The day after submitting my first blog post, "A Peer-to-Peer Approach to Campus Mental Health," an anonymous reviewer pointed out that college students “don't have the mature insight and are utilizing immature defense mechanisms such as projective identification, projection splitting, denial etc. that are unconscious.”
Rather than my dismissing this reviewer as having missed the primary thesis of my blog on how college students can recognize when they are being unconsciously controlled by others (embedded voice of authority) and how they can make their own decisions, I realize that I must have been an ineffective communicator with this person. Yes, I can agree, college students often lack insight. This is largely due, I believe, to incomplete prefrontal neurodevelopment, as well as lack of experience in making decisions.
One way for young people to gain this experience is to be taught very early in life to always the consider the consequences, both pro and con, when making choices. Let me tell you a story about Jamie, an 8-year-old, bright-eyed boy, brought to psychotherapy by his parents, Ted and Jean, for refusing to go to school. The problem, Ted said, was that the kids made fun of Jamie because he wore a hearing aid.
Ted explained that Jamie had accompanied him to work one Saturday during the summer. Ted operated a bulldozer at work and Jamie had climbed up to the driver’s seat and fallen off, hitting the side of his head on a rock. Ted rushed Jamie to an emergency ward, where the boy was reported to have just a mild concussion. Several weeks later, however, it became apparent that Jamie had partial hearing loss.
Jamie’s mother, Jean, a middle school teacher, was beside herself. She had been forced to become Jamie’s sole disciplinarian, because Ted was feeling such guilt over the boy’s injury that he could not bring himself to exert discipline. Jean said she could hear herself yelling at Jamie to get dressed, eat his breakfast, and get to school on time. But Jamie insisted he hated school and refused to go. Jean said she also was upset because she knew state law required all children to attend school.
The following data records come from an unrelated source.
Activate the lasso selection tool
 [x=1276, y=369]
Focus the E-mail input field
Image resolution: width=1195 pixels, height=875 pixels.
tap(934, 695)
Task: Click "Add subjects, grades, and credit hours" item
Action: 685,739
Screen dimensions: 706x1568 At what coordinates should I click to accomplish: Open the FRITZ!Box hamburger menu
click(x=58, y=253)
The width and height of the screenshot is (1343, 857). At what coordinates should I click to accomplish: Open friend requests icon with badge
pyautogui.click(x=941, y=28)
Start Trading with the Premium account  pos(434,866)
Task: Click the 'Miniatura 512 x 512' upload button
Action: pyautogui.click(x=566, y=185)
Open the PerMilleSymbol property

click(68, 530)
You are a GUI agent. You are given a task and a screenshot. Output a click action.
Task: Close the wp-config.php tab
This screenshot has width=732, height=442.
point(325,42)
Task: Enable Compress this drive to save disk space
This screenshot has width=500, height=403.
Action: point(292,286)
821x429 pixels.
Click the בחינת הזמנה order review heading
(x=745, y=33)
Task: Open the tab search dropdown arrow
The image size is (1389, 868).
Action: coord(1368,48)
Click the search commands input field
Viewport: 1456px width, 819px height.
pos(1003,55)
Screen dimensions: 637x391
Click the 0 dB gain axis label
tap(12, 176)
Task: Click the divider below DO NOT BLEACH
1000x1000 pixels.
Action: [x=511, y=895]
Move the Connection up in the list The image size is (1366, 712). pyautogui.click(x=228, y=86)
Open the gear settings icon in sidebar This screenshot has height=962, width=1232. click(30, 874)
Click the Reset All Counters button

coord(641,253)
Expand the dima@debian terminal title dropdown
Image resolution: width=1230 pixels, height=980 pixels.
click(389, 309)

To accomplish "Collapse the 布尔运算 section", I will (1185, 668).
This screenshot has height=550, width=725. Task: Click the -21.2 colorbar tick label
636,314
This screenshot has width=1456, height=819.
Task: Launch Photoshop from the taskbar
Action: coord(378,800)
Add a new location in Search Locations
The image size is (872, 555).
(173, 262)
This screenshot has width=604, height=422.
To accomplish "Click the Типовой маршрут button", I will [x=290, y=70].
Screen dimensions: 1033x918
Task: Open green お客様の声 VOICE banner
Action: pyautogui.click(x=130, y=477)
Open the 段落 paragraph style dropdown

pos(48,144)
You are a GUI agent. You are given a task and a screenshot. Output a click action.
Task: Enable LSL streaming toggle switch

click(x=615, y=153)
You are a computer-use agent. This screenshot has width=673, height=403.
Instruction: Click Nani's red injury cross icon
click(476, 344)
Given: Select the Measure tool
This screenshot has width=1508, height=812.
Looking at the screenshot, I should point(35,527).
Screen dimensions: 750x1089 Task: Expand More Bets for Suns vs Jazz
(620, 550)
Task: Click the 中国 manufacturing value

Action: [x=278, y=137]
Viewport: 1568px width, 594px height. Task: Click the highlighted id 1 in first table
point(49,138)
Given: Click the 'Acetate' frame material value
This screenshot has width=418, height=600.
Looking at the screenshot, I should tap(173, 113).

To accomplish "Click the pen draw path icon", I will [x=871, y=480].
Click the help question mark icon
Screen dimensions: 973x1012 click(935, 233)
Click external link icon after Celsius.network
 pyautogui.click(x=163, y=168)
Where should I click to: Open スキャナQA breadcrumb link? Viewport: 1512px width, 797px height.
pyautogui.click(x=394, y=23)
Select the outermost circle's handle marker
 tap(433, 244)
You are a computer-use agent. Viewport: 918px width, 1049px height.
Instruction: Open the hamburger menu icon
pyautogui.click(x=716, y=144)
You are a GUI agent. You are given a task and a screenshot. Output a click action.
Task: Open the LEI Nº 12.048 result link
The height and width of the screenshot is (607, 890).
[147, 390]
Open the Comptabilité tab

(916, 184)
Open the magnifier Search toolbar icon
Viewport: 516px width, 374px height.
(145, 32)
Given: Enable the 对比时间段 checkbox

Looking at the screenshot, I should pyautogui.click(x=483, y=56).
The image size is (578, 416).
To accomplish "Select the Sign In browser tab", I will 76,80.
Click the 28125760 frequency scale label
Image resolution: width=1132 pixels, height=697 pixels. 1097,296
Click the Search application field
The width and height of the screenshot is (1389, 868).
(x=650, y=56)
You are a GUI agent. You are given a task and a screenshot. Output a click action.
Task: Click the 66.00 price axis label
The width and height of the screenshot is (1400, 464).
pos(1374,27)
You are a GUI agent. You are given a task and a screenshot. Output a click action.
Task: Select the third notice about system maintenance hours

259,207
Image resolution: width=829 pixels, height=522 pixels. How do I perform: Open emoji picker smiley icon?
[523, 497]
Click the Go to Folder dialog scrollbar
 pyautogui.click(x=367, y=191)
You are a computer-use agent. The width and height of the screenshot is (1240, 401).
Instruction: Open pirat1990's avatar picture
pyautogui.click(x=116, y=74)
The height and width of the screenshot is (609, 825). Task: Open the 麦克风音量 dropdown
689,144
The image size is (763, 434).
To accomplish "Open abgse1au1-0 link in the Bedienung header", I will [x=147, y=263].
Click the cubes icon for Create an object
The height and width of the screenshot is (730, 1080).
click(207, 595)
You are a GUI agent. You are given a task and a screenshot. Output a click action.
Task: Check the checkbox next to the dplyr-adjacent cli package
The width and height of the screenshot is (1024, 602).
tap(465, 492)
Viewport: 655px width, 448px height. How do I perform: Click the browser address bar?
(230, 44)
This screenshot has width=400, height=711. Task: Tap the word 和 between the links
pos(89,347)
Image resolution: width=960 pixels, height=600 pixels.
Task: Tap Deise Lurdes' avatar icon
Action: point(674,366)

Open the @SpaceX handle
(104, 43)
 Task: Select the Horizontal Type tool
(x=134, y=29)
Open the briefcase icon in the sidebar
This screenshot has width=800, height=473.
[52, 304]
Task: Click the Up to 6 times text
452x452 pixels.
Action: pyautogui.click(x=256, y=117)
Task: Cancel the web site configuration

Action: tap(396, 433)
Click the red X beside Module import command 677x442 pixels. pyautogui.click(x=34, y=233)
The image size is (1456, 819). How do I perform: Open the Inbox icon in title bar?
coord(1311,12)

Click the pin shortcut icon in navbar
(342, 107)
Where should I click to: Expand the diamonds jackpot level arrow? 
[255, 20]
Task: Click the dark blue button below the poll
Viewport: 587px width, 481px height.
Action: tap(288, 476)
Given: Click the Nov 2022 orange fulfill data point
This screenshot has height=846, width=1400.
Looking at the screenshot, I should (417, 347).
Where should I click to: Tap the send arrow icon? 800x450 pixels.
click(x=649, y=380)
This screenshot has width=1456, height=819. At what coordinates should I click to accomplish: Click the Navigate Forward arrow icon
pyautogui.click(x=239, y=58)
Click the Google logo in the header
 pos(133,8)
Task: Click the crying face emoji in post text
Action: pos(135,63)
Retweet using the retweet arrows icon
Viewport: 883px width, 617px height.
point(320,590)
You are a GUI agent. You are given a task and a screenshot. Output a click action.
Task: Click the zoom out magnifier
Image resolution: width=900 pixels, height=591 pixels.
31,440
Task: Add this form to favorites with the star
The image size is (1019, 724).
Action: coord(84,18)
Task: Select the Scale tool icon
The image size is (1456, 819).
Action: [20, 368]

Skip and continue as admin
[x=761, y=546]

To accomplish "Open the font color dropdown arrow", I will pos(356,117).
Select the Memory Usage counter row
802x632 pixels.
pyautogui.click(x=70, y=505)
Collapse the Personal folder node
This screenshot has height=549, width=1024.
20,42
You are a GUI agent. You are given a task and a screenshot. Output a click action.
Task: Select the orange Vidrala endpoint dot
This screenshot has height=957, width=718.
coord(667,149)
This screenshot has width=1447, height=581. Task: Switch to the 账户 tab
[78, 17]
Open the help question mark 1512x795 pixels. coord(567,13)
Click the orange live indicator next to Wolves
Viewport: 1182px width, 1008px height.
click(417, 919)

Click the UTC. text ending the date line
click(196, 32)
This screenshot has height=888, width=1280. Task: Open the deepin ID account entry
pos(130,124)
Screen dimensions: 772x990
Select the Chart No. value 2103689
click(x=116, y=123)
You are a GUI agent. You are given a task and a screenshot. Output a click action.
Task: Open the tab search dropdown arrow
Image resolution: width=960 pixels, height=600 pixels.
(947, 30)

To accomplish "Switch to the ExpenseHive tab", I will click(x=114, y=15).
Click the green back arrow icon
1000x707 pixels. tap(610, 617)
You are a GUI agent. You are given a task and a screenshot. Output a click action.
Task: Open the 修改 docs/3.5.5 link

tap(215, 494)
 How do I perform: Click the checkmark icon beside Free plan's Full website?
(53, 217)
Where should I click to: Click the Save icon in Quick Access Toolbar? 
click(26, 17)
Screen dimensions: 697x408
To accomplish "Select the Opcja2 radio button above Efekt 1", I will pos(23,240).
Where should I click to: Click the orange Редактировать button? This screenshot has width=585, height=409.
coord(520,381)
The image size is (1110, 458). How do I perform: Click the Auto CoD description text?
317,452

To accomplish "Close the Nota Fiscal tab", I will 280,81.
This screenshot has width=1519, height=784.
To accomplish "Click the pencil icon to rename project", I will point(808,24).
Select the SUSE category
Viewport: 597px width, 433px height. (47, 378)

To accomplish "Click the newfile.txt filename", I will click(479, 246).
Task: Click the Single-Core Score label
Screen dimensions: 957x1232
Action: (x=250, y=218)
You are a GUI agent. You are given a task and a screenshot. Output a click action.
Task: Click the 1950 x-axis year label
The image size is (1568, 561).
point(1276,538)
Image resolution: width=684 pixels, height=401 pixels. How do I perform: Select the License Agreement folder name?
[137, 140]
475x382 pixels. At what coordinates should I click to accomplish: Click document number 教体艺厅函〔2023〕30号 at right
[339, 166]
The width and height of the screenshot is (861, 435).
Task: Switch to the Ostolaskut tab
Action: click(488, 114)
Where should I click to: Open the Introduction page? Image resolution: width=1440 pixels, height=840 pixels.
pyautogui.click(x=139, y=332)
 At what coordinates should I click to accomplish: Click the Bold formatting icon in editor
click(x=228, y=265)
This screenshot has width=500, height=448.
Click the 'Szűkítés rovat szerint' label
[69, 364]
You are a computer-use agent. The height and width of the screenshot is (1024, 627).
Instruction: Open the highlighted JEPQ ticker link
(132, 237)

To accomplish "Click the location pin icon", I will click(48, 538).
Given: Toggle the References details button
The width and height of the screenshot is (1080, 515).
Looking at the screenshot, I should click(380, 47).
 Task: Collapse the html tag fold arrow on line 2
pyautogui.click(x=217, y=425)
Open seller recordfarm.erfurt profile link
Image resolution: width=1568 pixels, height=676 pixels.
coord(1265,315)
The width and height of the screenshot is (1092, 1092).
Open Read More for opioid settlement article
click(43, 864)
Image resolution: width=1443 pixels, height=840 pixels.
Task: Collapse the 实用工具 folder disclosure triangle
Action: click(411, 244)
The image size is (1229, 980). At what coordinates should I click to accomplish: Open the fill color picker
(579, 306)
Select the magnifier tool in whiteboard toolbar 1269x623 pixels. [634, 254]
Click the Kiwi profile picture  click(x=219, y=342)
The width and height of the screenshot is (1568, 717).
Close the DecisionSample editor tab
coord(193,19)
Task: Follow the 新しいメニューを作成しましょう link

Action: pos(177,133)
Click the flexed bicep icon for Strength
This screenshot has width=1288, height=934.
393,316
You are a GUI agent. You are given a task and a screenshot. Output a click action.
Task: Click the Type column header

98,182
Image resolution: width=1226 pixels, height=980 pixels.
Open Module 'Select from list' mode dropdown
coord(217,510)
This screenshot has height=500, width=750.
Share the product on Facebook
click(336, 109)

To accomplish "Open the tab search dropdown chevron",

I turned to Jamie and asked what he enjoyed doing. Jamie said he liked to play his guitar. Anything else, I asked? Yes, he liked to paint pictures and make collages. Jamie also liked to watch goldfinches, chickadees, and titmice come to the bird feeder. What about friends, did Jamie have any friends? Jamie said yes, he liked all the kids at school, but could not understand why several boys, who he had formerly played with, were now making fun of him. I said, “Listen Jamie. I want you to be able to stand on your own two feet, be your own person, and make your own decisions. If you don’t want to go to school, OK. There is nothing right or wrong about it. There are only consequences.”
Jean lunged forward to object, but Ted motioned her back. I turned to Jean and said that she should not force Jamie to go to school, that it was in Jamie’s best interest to learn to make his own decisions, based upon the consequences. It was important to use an educational approach rather than an authoritative approach. I told Ted and Jean to sit down with Jamie and discuss the pros and cons of his attending school, but to leave the final decision up to Jamie.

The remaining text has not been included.